Rezension zu "Der Verwilderte Park" von Jacques Roubaud
Im Zwischenreich einer Kriegskindheit........
Im Jahr 1942 treffen Dora und Jacques im Süd-Westen Frankreichs nicht weit von der spanischen Grenze auf der Flucht vor den Nazis zusammen. Sie sind zehn Jahre alt und haben sich den verwilderten Park als geheimen Spielplatz auserkoren.
Dora ist mit ihrem Onkel Vlad nach Sainte- Lucie gekommen, Jaques war schon vor ihr angekommen. Sie kannten sich von früher, aber da trug er noch einen anderen Namen. Auch die jüngeren Zwillinge Joan und Jean sind hier. Was nach heiterer und fröhlicher Kindheit aussieht, das scheint von geheimen Mächten bedroht zu sein. In einer nur andeutungsweise zu verspürenden Stimmung haben sich die Kinder und Erwachsenen auf dem Landgut von Camillou, dem Großvater der Zwillinge, versammelt, um hier in der Abgeschiedenheit des Landlebens Unterschlupf zu finden. Teresa, Mutter der Zwillinge, taucht eines Tages mit einem Engländer auf; sie ist jung, schön und unbeschwert.

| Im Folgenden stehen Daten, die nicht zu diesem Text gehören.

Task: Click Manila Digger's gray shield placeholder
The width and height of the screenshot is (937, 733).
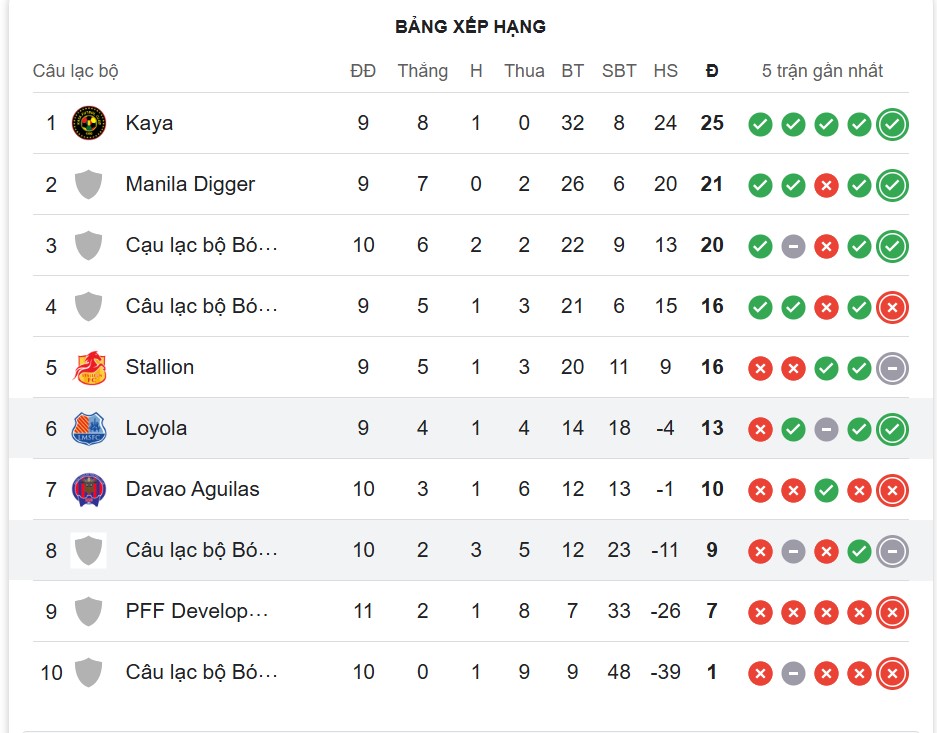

Für Dora herrscht Ungewissheit über das, was sich hier abspielt und was noch kommen mag. Sie sehnt sich nach ihrer Mutter, die in Toulouse zurück geblieben ist und weiß, dass sie mit dem Onkel über die Pyrenäen nach Spanien fliehen soll. Warum sie gehen muss, bleibt ungesagt.
Bei dieser Erzählung bekommt man eine Ahnung, wie Kinder Flucht und Vertreibung wahrnehmen: über das Radio mit BBC London hört man die Kriegsnachrichten; Dora kennt die Melodie, mit der die Nachrichten angekündigt werden. Sie vernimmt zuweilen Satzfetzen von den Erwachsenen wie „...in Sicherheit....“
Mit Jaques spielt sie im verwilderten Park. Dort haben sich die beiden ihr eigenes kleines Reich geschaffen: unbeobachtet von Erwachsenen spielen sie mit den Eidechsen und denken sich Geschichten aus. Unschuldig und neugierig betrachten sich die beiden gegenseitig und erleben Szenen, die sie überraschen. Von abenteuerlichen Radtouren bis zum Verstecken über geheime Lektüre reichen ihre Aktivitäten. Dora schreibt ein Tagebuch, über das wir später noch hören werden.
Jacques Roubaud zeigt sich als Meister der vagen Andeutungen und berührenden Stimmungen in Wald und Feld. Durch die Augen Doras berichtet er über das Leben als Flüchtling und die Mischung aus Erwartung, Angst und Neugier. Seine Naturbetrachtungen sind voller Wärme und verspielter Tierbeobachtungen und zeigen doch die Unbilden einer Existenz, der die Sicherheit verloren gegangen ist. Selten liest man in dieser subtilen Weise vom Zauber des Übergangs von der Kindheit zur Jugend und von einer der Gegenwart, die verborgene Ängste signalisiert.
Eine wunderbare kleine Erzählung liegt mit dem fein gestalteten Buch vor. Krieg und Untergang deuten sich an und erst ganz zuletzt wird man in die tieferen Zusammenhänge eingeweiht. Die Schicksalsjahre der Verfolgten des zweiten Weltkriegs in Frankreich stehen fein umschrieben im Fokus der Erzählung.
Jacques Roubaud, Jahrgang 1932, ist Mathematiker, Dichter und Übersetzer und lebt in Paris. Tobias Scheffel hat die Erzählung trefflich ins Deutsche übertragen.